PROBLEMS AND TASKS:
A. According to the page text, how many years ago was the Magic Mirror Foundation created?
B. From the page text, reproduce word for word the part that opens with the words containing "He offered to" and closes with "other charitable groups.".

PAGE TEXT:
-------------------------

After enduring five years of domestic abuse that shocked even the counselors and court officials who eventually helped her, McClintock was "the ideal candidate" for reconstructive plastic surgery, said her doctor, Michael Niccole of Newport Beach.

He offered to perform the $15,000 in procedures for free through the Magic Mirror Foundation, which he and several other Orange County surgeons created 20 years ago. Originally intended to give free plastic surgeries to poor children abroad, Magic Mirror recently began helping victims of domestic violence, who have sought surgical help in such large numbers they have overwhelmed other charitable groups.

-------------------------

RECORD EXTRACTS:
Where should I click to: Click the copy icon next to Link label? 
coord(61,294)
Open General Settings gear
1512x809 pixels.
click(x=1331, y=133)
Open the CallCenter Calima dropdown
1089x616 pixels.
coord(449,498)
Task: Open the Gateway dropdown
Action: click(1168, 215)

-------------------------

PER-TASK ANSWERS:
A. 20 years ago

B.
He offered to perform the $15,000 in procedures for free through the Magic Mirror Foundation, which he and several other Orange County surgeons created 20 years ago. Originally intended to give free plastic surgeries to poor children abroad, Magic Mirror recently began helping victims of domestic violence, who have sought surgical help in such large numbers they have overwhelmed other charitable groups.